4.18.2007

How Grapes Got Me To Grow Up

I might have been the biggest kid to ever sit in a preschool and kindergarten class. I was well into first grade, and I had no desire to move on. Yeah, the chairs in the class were a little small, but I didn't care. I wasn't ready for the big time. Some of the older kids, who I thought were mean, were in that class and I just wasn't interested in spending any more time with them than I had to. Besides, at this point I had pretty much mastered the curriculum for the younger class, having been through it a time or two. I was always the smartest in the class.
My mom begged and pleaded with me to move on. Frankly, I think it was a little embarrassing. I wasn't as bad as the kid that threw a fit every time his mom took him to class (and that happened through like middle school), but I was still not advancing as I was supposed to.
I remember the 1st and 2nd grade teacher and my mom trying to convince me. I was pretty sure that I had made the right choice and they were going to get nowhere. And then the teacher said, "Next week we are going to talk about Caleb and Joshua." Suddenly, my interest was tweaked. That sounded good. My next door neighbor was named Joshua. We played together. I felt a little incentive to at least give it a try. (Besides, she gave them in the proper order. Caleb should go first, he stood up first.)

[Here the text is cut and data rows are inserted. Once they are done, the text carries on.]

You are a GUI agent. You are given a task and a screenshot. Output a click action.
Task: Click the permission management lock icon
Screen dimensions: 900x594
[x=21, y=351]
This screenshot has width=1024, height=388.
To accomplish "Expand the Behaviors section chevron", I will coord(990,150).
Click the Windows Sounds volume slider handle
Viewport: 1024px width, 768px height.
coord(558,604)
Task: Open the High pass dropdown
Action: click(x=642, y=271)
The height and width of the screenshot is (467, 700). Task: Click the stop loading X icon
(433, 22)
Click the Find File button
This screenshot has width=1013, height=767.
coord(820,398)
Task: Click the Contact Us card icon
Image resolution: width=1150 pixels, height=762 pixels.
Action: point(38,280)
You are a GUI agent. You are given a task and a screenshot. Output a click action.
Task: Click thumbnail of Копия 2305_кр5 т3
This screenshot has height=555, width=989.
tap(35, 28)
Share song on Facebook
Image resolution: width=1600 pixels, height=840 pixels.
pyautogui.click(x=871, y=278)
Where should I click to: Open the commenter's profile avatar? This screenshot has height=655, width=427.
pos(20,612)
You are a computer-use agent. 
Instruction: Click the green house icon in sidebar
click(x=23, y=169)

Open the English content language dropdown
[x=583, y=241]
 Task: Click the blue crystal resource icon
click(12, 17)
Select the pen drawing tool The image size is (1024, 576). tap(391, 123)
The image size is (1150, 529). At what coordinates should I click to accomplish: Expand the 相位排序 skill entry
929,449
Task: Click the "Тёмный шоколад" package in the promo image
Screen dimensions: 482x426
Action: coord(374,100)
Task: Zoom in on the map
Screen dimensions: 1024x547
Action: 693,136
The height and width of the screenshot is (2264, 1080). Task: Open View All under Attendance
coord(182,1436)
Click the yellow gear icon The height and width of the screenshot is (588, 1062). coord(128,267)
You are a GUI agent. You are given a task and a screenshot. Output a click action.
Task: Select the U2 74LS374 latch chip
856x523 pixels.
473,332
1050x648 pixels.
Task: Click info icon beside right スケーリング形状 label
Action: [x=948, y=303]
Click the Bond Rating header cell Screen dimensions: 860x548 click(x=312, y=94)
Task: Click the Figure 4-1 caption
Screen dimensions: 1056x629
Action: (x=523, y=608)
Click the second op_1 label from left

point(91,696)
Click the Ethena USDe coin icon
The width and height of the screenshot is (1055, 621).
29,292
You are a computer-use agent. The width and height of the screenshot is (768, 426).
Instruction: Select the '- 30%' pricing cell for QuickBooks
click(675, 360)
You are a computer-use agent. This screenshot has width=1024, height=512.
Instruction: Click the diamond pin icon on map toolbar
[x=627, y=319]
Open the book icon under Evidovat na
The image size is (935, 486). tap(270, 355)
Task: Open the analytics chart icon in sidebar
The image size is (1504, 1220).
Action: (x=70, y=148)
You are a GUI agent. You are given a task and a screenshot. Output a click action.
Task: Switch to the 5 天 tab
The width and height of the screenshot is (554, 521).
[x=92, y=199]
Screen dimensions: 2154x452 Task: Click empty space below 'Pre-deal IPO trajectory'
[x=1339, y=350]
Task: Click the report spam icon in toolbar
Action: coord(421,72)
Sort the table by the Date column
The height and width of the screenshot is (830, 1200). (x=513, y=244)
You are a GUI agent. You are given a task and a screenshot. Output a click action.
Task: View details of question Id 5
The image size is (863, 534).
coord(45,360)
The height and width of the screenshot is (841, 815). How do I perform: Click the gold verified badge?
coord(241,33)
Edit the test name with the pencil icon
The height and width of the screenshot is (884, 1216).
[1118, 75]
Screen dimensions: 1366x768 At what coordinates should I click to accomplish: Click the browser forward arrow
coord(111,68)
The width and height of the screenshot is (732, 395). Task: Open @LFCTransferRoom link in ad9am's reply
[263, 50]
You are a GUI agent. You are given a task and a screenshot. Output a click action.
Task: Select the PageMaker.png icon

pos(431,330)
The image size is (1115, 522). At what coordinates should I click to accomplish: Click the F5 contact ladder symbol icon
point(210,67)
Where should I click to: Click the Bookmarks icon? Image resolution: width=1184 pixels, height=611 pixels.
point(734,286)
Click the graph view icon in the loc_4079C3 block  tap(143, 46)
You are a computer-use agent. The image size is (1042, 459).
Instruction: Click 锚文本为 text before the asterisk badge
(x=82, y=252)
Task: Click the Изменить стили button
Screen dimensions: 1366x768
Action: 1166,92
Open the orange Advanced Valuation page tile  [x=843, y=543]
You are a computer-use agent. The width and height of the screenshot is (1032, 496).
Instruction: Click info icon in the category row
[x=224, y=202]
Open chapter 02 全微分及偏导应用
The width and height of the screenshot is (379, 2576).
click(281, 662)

Now this may have seem like a boring, needless story to pass on to you. The reason I wanted to write about it comes from our chapel speaker yesterday. He was asking what is different about believers that grew up in church and unbelievers that did as well. He suggested that it was a matter of those certain experiences that made you feel like you belong and God wanted to use you.
For me that class was probably the first of those moments. Maybe it is silly to feel empowered just because you and your buddy have the same names as some OT spies, but for a first grader that was important. If a Caleb long ago could spy out a land, see giants, and then be such a leader for God, there is no reason I couldn't do the same. (Since then I have become far less interested in spying and giants.) What I'm saying is that for the first time it ceased to be a story time and became a suggestion that I could be involved with God's work. This was a big thing that I could be a part of. I guess you could say that it was my first taste of the Kingdom of God.